## Problem requirements
List every line from the records below that contains the string "text", copying each matching line in full. Matches are case-sensitive.

# Extracted information start

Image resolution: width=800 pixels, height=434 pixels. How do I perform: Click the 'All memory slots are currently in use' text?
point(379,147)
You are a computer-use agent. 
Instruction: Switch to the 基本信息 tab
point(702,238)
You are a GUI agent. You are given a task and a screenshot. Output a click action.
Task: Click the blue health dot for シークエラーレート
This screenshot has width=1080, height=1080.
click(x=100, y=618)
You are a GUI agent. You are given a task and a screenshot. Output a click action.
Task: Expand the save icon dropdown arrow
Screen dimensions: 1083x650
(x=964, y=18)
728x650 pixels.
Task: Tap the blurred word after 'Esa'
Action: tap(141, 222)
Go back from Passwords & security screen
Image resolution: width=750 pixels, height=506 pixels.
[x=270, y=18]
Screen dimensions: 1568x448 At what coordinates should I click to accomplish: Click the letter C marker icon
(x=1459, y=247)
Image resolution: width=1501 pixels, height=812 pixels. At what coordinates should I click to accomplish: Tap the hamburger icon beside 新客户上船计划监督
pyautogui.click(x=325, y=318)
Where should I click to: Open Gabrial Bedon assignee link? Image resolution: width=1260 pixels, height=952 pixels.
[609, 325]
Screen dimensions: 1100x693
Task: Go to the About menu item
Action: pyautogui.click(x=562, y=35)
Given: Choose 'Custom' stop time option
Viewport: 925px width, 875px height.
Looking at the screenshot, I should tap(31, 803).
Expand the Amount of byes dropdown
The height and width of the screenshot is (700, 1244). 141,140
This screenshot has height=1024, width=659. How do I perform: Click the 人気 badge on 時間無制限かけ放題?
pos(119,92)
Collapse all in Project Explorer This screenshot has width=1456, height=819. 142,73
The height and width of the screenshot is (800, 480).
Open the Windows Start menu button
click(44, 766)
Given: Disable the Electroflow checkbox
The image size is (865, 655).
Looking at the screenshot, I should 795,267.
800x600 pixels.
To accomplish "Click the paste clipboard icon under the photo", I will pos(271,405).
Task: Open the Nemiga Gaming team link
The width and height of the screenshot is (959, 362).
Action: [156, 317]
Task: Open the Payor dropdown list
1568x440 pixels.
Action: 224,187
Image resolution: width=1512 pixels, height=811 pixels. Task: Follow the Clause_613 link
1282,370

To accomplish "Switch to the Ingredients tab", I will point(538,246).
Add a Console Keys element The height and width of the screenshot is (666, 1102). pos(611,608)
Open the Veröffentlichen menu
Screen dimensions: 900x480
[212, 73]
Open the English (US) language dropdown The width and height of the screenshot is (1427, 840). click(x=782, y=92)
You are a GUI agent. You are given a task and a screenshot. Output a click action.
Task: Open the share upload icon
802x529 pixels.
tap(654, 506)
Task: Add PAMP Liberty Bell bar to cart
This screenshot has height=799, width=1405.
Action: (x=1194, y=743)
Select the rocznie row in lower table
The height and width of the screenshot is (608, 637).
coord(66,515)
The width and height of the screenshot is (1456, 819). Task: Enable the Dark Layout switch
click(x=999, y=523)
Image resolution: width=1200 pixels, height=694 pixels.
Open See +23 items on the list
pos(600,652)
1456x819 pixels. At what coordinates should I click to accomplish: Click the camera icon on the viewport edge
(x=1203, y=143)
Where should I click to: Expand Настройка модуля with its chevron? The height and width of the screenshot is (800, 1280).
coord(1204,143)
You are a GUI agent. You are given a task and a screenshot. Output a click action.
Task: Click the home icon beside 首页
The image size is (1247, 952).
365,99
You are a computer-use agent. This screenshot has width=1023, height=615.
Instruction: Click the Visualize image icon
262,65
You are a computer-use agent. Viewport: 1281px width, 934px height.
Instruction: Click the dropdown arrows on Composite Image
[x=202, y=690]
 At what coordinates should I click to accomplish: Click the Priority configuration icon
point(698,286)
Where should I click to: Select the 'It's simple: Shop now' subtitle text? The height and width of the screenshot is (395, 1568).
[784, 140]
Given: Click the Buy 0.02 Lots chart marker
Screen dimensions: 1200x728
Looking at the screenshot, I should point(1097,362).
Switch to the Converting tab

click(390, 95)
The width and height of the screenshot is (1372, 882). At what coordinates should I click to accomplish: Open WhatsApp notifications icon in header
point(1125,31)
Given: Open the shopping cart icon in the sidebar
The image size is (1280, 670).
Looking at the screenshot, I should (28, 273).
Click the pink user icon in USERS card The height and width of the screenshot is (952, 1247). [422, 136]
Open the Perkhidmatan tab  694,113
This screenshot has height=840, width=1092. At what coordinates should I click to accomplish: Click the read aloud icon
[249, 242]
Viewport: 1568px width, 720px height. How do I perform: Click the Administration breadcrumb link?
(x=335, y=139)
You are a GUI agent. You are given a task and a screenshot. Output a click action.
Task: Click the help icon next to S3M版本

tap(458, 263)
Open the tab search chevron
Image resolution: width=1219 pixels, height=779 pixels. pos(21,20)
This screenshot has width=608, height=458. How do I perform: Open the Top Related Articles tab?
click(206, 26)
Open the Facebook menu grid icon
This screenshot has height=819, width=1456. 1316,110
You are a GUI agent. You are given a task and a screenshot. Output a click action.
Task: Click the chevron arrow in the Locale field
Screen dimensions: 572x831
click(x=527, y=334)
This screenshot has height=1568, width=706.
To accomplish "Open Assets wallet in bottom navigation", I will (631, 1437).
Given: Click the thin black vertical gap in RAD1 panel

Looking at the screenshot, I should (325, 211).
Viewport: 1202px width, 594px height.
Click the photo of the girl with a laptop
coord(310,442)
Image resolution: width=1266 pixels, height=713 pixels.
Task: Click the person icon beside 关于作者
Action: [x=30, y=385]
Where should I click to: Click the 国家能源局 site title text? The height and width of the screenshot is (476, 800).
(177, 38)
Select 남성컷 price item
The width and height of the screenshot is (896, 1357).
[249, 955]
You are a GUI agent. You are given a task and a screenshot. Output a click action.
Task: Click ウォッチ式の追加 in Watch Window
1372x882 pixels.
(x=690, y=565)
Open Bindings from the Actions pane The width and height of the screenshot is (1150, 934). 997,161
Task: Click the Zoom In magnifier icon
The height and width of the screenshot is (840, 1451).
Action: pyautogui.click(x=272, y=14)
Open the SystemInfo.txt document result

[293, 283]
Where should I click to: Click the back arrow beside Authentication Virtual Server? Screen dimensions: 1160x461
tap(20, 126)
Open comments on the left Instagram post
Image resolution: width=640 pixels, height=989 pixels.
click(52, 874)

# Extracted information end

## Complete answer
Image resolution: width=800 pixels, height=434 pixels. How do I perform: Click the 'All memory slots are currently in use' text?
Where should I click to: Select the 'It's simple: Shop now' subtitle text? The height and width of the screenshot is (395, 1568).
Where should I click to: Click the 国家能源局 site title text? The height and width of the screenshot is (476, 800).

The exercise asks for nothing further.